The police state in Cuba is very much a family affair, because it took the combination of Fidel Castro's political and PR skill, and brother Raul's ever-present and effective secret police, to make it work. Despite the Castro brothers trashing Cuba's economy and taking away rights and freedoms Cubans had enjoyed for generations, the threat of American invasion was successfully played over and over again. Paranoia triumphed over self-interest, and most Cubans went along with Castro's political and economic fantasies.

But a new generation of Cubans have been exposed to many embarrassing truths. Most awkward was the fact that, half a century ago, Cuba was the most prosperous and socially advanced island in the Caribbean. Communist rule has changed all that. While the communist increased literacy, and trained a lot of doctors, Cuban reading habits are heavily censored, and the medical system is primitive because the feeble economy cannot afford medicine or equipment to deliver effective care. Cuba has become an economic basket case, when, without Castro and his communists, it could have become an economic powerhouse.

Young Cubans also know what happened in Eastern Europe in 1989, and what has happened there, politically and economically, since. Just to rub it in, the new tourism enterprises in Cuba are sometimes visited by newly affluent East Europeans, and the money earned tends to go to members and associates of the Castro family. There is growing anger and unrest. For half a century, the American invasion never came, and the scare story is wearing thin.

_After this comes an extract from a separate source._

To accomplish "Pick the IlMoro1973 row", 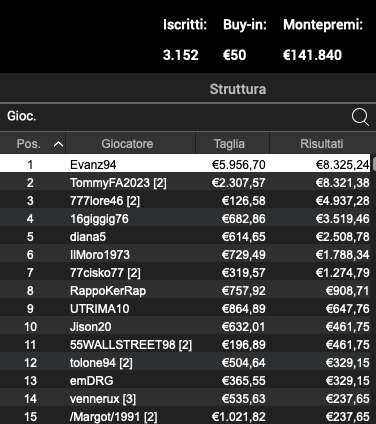I will 185,254.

Castro's lies and fantasies have survived everything but time. Letting the countries more troublesome inmates migrate (in mass movements in 1980 and 1994) to the United States has delayed an uprising. But after Fidel dies, his brother Raul, the chief of the secret police, will be in charge. Raul drinks a bit, and does not have Fidels charm and charisma. Poor Raul will immediately have to cope with younger Cubans who want a better life, and see through the propaganda (of Cuba being a "socialist paradise.") And many of the younger Cubans are in the secret police and military. The CIA, and Raul, have, for years, been searching for secret police and army officers who might try to organize a coup. Over the years, the Castro brothers have dismissed, jailed, and even executed some officers who might have been political rivals. That has taught any politically ambitious officers to keep their heads down. But once Fidel dies, and even before Raul does, these wannabe democrats (or military dictators) will stir, and Cuba will go through another period of violence and unrest.

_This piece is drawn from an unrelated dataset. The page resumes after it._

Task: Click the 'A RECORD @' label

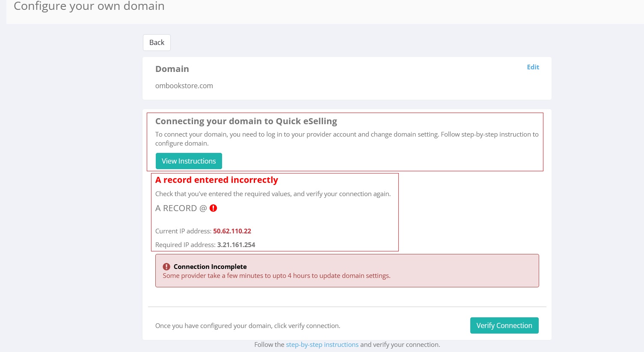Action: click(x=181, y=208)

What emerges may not be a democracy. Half a century of communist rule has had an impact, and many young Cubans know what has happened in China. There, economic reform, while keeping the communist police state, has led to decades of annual economic growth of ten percent or more. Most Cubans want prosperity, not democracy. They want order and security. One thing that was learned when Germany was reunited, was that several decades of communist indoctrination and regimentation damages the work ethic, entrepreneurial spirit and attitudes toward democracy. The East Germans, especially those who had spent the most time living under the communist government, were damaged goods. It was the younger East Germans who got things going, mainly because they had not been exposed to the corrosive communist mind control for long.

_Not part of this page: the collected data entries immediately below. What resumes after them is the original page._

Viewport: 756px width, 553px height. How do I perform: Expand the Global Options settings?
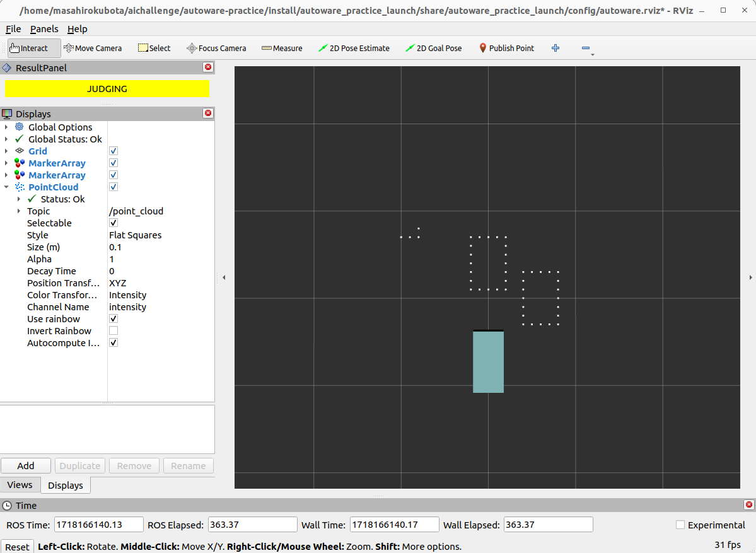pos(7,127)
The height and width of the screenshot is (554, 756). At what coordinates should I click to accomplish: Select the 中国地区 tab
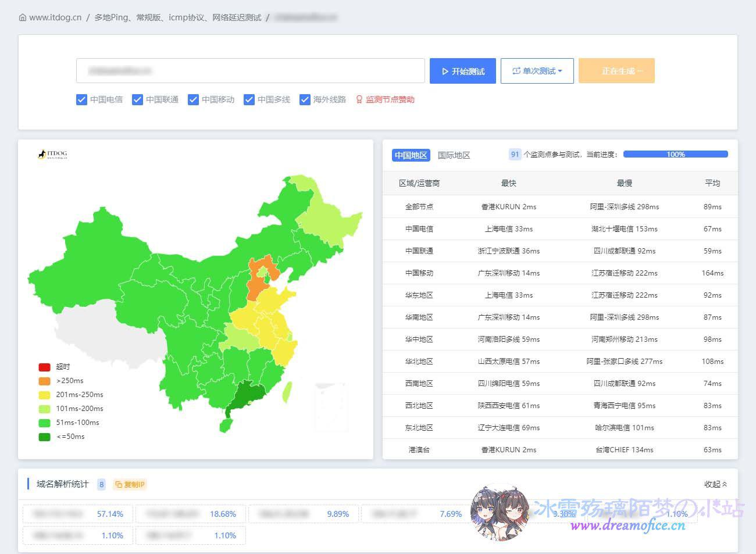[410, 155]
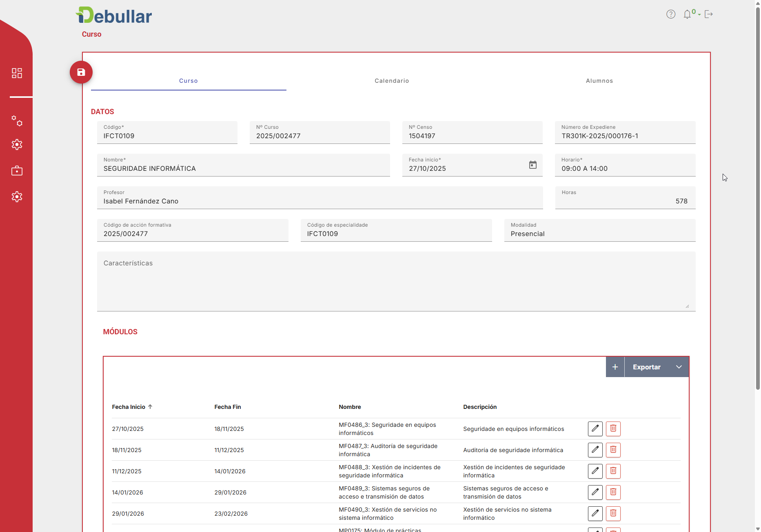The image size is (761, 532).
Task: Expand the Exportar dropdown arrow
Action: tap(679, 367)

Many Cuban-Americans have noted this effect. They have kin back in Cuba, and they stay in touch. They know the chilling reality of stunted attitudes and abject resignation among their cousins back in the old country. The Cuban exile community is not as optimistic as they once were, about the prospects for a post-Castro Cuba. For Castro has not only trashed the Cuban economy, he has crippled the Cuban spirit. This will result in a very unhappy and uneasy post-Castro Cuba, and perhaps a very violent one as well.